* [TASK INSTRUCTIONS]
Please copy out all of the records below word for word.

-- Start SUPPLIED ENTRIES --

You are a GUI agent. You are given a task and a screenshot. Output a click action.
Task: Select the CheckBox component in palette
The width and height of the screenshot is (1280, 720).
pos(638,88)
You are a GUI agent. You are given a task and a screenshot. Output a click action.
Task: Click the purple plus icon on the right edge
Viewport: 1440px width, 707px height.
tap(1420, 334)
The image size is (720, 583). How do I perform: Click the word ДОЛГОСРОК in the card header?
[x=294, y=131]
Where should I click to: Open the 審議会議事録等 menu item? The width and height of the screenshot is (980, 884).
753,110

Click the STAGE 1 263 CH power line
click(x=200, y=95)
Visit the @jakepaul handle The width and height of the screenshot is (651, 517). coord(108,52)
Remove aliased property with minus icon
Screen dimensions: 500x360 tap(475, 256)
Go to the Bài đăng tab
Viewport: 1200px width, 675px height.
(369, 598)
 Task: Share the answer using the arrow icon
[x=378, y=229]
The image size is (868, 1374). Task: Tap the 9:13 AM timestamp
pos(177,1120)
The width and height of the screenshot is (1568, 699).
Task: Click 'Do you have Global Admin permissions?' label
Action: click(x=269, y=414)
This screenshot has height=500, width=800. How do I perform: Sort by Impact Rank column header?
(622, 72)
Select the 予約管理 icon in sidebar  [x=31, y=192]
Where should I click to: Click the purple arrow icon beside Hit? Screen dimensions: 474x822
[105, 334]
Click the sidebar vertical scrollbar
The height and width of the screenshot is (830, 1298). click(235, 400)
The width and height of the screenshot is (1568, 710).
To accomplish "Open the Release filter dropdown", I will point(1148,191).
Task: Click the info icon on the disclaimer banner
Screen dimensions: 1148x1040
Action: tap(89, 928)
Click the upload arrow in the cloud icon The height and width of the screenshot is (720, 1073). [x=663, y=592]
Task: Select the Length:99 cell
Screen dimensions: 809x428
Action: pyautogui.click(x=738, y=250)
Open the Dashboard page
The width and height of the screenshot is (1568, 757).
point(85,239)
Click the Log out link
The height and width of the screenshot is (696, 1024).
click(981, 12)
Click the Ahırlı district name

-- End SUPPLIED ENTRIES --

* [THE SOLUTION]
You are a GUI agent. You are given a task and a screenshot. Output a click action.
Task: Select the CheckBox component in palette
The width and height of the screenshot is (1280, 720).
pos(638,88)
You are a GUI agent. You are given a task and a screenshot. Output a click action.
Task: Click the purple plus icon on the right edge
Viewport: 1440px width, 707px height.
tap(1420, 334)
The image size is (720, 583). How do I perform: Click the word ДОЛГОСРОК in the card header?
[x=294, y=131]
Where should I click to: Open the 審議会議事録等 menu item? The width and height of the screenshot is (980, 884).
753,110

Click the STAGE 1 263 CH power line
click(x=200, y=95)
Visit the @jakepaul handle The width and height of the screenshot is (651, 517). coord(108,52)
Remove aliased property with minus icon
Screen dimensions: 500x360 tap(475, 256)
Go to the Bài đăng tab
Viewport: 1200px width, 675px height.
(369, 598)
 Task: Share the answer using the arrow icon
[x=378, y=229]
The image size is (868, 1374). Task: Tap the 9:13 AM timestamp
pos(177,1120)
The width and height of the screenshot is (1568, 699).
Task: Click 'Do you have Global Admin permissions?' label
Action: click(x=269, y=414)
This screenshot has height=500, width=800. How do I perform: Sort by Impact Rank column header?
(622, 72)
Select the 予約管理 icon in sidebar  [x=31, y=192]
Where should I click to: Click the purple arrow icon beside Hit? Screen dimensions: 474x822
[105, 334]
Click the sidebar vertical scrollbar
The height and width of the screenshot is (830, 1298). click(235, 400)
The width and height of the screenshot is (1568, 710).
To accomplish "Open the Release filter dropdown", I will point(1148,191).
Task: Click the info icon on the disclaimer banner
Screen dimensions: 1148x1040
Action: tap(89, 928)
Click the upload arrow in the cloud icon The height and width of the screenshot is (720, 1073). [x=663, y=592]
Task: Select the Length:99 cell
Screen dimensions: 809x428
Action: pyautogui.click(x=738, y=250)
Open the Dashboard page
The width and height of the screenshot is (1568, 757).
point(85,239)
Click the Log out link
The height and width of the screenshot is (696, 1024).
click(981, 12)
Click the Ahırlı district name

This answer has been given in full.